Following strictly PEMDAS, the answer is 4:

   8/4(2)
   2*2
   4

However, if you follow the distributive property, you get 1:

   8/((4*3) - (4*1))
   8/(12 - 4)
   8/8
   1

Which one would be correct and why?
   
Both are valid, so I'm conflicted as to what would be the correct answer.

It should be right or wrong, not two different answers being right.

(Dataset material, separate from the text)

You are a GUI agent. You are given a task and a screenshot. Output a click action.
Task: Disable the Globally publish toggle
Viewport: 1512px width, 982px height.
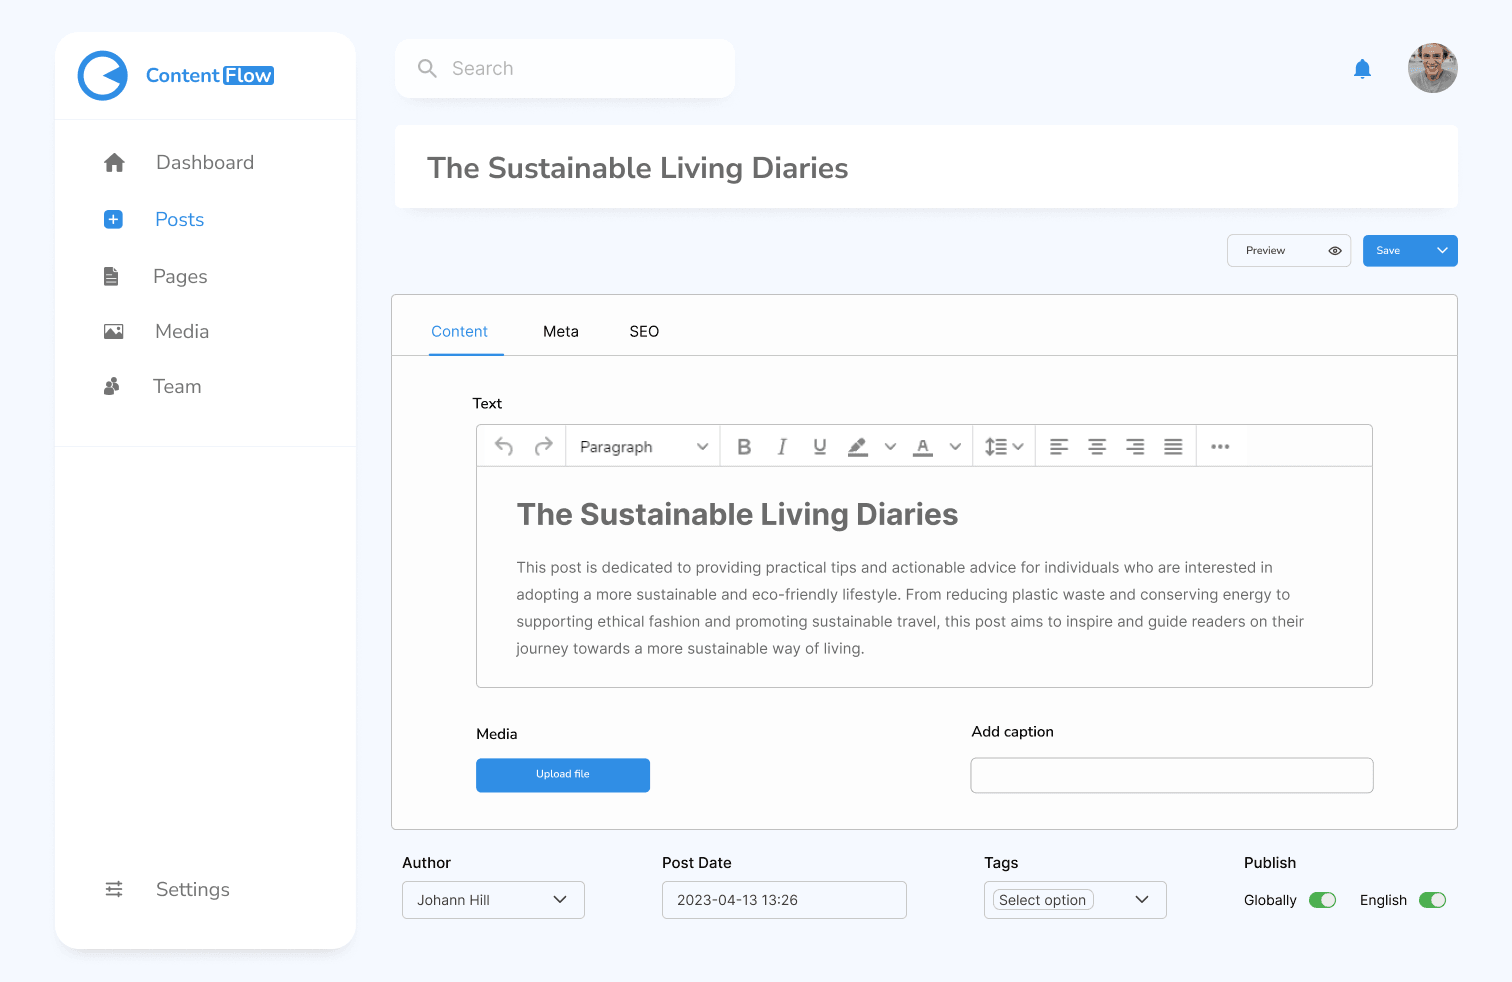point(1322,899)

Date: 10/26/2017 at 17:01:15
From: Doctor Peterson
Subject: Re: Solving 8/4(3-1). PEMDAS vs Distributive

Hi, Steven.

The problem is not a conflict between PEMDAS and distribution; it is that
strict interpretation of PEMDAS conflicts with one's natural impression of
the meaning of the expression, so that you unknowingly apply an
alternative interpretation when you think you are just applying the
distributive property.

When you distributed, you ASSUMED that it was the 4, not 8/4, that was
multiplying the (3 - 1). In doing so, you were bypassing the rules and
just doing what felt right. If you followed the rules AND distributed, you
would get this:

   (((8/4)*3) - ((8/4)*1))
   ((2*3) - (2*1))
   6 - 2
   4

Because it is so natural to see the multiplication as tightly attached to
the parenthesis (especially when the division is indicated by an obelus
rather than a slash/virgule), some authorities state an extra rule: when a
multiplication is indicated only by juxtaposition (no symbol), it is done
before divisions.

What many people don't realize is that the "rules" we teach are only an
attempt at DESCRIBING what mathematicians did for a long time without
explicitly stating what rules they were following. They do not PRESCRIBE
what inherently must be done, a priori. In just the same way, English
grammar came long after English itself, and has sometimes been taught in a
way that is inconsistent with actual practice, in an attempt to make the
language seem perfectly rational. See this page:

  History of the Order of Operations
    http://mathforum.org/library/drmath/view/52582.html 

In my opinion, the rules as usually taught are not the best possible
description of how expressions are evaluated in practice. (This is
supported by a recent correspondent who found articles from the early
twentieth century arguing that the rules newly being taught in schools
misrepresented what mathematicians actually did back then.)
Unfortunately, for decades schools have taught PEMDAS as if it must be
taken literally, so that one must do all multiplications and divisions
from left to right, even when it is entirely unnatural to do so. The
better textbooks have avoided such tricky expressions; but others actually
drill students in these awkward cases, as if it were important.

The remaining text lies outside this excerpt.